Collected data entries
*** Begin section ***

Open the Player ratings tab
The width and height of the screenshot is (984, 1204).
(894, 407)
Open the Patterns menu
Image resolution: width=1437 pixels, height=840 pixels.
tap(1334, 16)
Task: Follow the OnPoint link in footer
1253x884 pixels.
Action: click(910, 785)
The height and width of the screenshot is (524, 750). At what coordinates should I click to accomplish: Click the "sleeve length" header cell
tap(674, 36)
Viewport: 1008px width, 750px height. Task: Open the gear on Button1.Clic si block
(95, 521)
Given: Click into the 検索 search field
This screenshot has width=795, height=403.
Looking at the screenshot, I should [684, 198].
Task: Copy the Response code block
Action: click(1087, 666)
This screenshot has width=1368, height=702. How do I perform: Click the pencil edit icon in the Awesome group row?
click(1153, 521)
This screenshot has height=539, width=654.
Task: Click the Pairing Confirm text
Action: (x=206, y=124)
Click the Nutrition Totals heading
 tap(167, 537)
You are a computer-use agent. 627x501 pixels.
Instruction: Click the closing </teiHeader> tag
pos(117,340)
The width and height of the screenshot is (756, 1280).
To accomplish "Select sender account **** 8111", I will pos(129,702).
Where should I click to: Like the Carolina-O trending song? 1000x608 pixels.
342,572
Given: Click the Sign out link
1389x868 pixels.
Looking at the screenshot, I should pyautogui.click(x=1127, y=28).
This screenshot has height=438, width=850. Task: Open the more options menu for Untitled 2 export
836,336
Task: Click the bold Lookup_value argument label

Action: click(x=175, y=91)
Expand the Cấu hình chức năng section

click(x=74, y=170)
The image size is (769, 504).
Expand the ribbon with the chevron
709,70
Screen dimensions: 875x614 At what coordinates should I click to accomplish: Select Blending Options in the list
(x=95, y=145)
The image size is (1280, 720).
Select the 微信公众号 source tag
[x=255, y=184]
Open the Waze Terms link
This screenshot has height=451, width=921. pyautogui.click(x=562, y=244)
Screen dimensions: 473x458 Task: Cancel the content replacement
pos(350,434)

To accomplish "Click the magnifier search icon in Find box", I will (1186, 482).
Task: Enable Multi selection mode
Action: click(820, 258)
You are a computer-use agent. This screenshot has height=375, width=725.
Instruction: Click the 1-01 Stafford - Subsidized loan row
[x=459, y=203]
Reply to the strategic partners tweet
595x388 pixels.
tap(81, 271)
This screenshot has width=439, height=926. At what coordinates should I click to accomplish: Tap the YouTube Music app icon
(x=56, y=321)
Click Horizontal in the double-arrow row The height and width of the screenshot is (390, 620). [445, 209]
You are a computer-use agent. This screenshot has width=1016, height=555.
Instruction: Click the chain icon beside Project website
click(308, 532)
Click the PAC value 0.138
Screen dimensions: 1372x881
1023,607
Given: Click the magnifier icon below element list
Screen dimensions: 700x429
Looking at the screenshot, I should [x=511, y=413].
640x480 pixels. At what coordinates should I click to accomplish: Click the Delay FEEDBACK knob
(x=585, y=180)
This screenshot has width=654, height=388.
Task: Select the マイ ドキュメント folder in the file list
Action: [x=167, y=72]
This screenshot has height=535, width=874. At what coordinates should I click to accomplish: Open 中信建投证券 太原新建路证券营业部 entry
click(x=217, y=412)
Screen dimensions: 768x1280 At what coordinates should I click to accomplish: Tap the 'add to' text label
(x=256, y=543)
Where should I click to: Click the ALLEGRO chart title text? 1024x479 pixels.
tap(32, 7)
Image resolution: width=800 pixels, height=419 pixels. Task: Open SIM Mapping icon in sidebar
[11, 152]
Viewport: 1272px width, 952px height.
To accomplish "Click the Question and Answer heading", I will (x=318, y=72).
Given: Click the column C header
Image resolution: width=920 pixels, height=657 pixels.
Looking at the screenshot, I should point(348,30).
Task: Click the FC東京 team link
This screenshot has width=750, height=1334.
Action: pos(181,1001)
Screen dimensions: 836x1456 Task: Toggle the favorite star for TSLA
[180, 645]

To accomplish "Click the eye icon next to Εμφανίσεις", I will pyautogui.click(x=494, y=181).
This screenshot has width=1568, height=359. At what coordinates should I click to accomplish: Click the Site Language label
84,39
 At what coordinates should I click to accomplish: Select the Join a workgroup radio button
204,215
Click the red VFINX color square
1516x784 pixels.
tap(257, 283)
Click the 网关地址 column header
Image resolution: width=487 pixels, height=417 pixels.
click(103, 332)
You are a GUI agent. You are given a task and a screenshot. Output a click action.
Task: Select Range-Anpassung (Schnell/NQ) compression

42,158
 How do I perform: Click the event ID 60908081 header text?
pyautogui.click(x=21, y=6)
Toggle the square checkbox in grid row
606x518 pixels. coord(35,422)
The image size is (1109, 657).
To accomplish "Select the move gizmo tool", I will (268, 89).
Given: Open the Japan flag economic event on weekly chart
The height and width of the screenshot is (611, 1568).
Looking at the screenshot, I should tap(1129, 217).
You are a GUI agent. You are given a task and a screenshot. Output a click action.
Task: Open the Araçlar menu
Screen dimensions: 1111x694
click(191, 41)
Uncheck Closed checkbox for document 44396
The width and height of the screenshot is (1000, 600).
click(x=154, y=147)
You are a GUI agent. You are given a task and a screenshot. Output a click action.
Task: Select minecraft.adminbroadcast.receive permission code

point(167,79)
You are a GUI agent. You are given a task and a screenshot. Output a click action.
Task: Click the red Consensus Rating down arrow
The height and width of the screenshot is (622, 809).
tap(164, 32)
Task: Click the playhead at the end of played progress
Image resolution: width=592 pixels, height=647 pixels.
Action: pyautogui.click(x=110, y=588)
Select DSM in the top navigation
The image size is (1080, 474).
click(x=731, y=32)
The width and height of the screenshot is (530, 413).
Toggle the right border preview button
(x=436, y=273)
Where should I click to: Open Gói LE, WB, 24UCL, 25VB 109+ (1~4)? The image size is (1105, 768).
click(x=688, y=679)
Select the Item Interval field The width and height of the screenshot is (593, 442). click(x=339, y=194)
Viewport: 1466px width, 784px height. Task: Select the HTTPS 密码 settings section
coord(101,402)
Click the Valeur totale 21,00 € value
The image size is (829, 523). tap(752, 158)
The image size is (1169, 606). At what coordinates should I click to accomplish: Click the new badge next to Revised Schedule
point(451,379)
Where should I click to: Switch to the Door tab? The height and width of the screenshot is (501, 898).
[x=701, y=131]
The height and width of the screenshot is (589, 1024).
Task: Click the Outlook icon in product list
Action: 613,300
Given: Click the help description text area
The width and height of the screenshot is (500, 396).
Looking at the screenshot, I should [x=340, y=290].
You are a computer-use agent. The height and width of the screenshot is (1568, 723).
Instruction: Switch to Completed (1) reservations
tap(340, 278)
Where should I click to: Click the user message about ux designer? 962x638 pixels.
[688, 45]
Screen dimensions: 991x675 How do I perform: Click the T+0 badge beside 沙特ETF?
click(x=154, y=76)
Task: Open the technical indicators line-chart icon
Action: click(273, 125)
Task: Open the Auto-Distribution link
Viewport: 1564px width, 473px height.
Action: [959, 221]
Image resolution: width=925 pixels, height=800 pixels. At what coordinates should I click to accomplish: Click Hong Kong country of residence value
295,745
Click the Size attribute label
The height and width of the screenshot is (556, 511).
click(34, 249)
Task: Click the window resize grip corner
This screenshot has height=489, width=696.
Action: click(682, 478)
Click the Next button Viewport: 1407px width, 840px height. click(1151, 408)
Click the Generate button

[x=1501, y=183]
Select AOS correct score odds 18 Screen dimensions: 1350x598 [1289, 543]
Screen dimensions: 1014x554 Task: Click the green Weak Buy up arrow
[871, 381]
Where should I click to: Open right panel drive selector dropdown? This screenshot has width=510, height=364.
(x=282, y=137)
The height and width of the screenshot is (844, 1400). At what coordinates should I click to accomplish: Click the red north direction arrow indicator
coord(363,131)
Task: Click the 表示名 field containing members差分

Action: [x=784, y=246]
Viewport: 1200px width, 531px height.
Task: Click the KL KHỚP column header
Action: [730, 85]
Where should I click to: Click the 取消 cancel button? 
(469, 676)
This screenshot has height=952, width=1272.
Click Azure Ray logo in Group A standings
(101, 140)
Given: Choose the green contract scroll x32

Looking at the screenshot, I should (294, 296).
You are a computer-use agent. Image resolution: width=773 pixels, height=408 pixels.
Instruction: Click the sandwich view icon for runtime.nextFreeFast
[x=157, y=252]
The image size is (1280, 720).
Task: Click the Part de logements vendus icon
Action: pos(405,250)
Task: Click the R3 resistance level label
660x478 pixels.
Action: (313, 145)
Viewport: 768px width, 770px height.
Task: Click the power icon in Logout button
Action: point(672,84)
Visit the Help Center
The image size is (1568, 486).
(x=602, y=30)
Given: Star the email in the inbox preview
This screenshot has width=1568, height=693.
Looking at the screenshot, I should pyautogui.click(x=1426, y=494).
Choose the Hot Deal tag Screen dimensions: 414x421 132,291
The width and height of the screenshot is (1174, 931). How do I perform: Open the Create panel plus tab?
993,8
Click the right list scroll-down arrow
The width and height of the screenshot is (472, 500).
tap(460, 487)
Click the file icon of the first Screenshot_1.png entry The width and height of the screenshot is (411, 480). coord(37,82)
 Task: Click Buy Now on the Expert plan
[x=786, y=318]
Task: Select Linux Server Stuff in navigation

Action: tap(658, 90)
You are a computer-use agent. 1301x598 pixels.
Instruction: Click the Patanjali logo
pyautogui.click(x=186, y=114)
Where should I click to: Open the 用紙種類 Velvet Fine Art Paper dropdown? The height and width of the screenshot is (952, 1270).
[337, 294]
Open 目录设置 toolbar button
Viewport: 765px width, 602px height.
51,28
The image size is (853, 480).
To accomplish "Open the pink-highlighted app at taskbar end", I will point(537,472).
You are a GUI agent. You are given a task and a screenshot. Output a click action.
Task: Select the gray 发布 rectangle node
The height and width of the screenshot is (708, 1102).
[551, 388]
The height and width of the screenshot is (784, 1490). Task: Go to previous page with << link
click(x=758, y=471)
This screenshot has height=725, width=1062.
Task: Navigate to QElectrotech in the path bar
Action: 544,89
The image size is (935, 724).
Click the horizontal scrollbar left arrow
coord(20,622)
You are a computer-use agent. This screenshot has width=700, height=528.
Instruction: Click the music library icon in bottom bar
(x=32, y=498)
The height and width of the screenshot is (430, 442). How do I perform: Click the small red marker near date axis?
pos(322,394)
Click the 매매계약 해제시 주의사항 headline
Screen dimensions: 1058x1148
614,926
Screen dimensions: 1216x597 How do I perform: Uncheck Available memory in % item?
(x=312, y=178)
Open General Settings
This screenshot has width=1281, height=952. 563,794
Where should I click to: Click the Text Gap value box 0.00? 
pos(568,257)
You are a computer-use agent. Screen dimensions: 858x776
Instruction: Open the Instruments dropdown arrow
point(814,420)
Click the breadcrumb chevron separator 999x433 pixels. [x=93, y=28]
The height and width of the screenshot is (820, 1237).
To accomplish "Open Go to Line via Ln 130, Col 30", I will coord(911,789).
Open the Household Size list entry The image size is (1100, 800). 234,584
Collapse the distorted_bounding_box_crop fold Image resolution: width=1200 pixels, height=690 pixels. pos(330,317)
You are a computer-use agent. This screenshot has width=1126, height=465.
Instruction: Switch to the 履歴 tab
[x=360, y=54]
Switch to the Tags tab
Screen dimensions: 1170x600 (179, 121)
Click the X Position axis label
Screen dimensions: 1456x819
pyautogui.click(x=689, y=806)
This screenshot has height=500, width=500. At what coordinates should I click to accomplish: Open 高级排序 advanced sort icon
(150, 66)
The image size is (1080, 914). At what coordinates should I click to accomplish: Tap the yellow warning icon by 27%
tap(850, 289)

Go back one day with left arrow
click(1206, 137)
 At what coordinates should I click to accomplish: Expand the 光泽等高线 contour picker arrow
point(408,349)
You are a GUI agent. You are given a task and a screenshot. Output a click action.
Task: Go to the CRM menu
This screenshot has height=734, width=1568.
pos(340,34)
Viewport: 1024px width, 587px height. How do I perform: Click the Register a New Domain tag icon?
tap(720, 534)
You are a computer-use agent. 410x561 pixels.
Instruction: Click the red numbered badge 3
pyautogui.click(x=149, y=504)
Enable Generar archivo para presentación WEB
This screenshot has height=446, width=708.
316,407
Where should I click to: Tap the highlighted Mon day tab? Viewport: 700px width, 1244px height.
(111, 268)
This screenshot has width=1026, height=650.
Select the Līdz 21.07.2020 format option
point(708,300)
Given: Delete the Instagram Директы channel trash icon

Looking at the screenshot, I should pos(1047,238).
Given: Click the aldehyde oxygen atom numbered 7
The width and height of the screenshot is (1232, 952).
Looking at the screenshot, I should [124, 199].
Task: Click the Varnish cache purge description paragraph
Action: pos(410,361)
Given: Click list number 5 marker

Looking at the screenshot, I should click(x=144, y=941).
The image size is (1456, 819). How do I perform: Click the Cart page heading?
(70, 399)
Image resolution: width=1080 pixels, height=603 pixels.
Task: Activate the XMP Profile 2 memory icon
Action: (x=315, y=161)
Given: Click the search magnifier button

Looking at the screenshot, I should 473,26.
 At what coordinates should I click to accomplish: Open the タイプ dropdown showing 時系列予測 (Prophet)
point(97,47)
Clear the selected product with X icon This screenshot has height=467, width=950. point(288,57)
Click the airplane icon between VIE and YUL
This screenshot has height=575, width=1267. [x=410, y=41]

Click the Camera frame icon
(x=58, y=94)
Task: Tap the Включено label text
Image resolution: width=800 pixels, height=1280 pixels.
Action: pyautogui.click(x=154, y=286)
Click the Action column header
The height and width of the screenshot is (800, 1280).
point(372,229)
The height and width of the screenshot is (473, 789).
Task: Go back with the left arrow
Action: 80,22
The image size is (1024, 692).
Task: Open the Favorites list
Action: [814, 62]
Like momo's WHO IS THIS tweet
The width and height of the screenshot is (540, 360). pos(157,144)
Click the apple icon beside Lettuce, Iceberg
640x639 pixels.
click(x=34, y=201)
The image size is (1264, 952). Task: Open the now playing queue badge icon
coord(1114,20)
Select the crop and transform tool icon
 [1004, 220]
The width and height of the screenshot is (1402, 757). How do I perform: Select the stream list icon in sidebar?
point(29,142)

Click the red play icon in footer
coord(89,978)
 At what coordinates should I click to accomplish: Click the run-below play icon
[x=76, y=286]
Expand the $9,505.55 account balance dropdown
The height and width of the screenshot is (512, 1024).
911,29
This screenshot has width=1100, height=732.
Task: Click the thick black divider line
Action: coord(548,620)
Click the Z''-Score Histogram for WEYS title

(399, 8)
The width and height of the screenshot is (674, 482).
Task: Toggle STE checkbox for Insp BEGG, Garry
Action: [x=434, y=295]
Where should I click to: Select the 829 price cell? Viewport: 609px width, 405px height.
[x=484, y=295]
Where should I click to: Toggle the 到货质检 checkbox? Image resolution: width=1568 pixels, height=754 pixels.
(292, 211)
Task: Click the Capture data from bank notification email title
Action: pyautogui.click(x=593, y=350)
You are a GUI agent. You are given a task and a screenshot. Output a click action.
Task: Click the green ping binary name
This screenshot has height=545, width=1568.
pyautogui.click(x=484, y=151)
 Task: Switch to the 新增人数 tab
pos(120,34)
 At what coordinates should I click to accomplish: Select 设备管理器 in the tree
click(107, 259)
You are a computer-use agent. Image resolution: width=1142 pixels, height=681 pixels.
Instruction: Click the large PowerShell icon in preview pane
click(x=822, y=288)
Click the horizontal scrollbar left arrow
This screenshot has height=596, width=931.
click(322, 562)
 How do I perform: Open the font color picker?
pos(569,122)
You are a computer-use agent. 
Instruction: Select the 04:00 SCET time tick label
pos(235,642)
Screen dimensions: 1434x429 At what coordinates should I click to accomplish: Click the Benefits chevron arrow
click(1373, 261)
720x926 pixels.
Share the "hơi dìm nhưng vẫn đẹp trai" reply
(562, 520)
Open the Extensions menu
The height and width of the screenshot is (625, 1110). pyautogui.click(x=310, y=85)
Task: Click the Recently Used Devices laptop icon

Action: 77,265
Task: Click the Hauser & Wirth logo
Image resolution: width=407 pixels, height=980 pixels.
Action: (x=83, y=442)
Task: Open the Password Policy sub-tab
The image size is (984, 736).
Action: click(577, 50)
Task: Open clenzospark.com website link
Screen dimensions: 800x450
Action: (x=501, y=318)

*** End section ***

### DIRECTIONS FOR THIS TASK:
Your answer should be one number: the count of lines in the data above that include the word "account".

### TASK SOLUTION:
2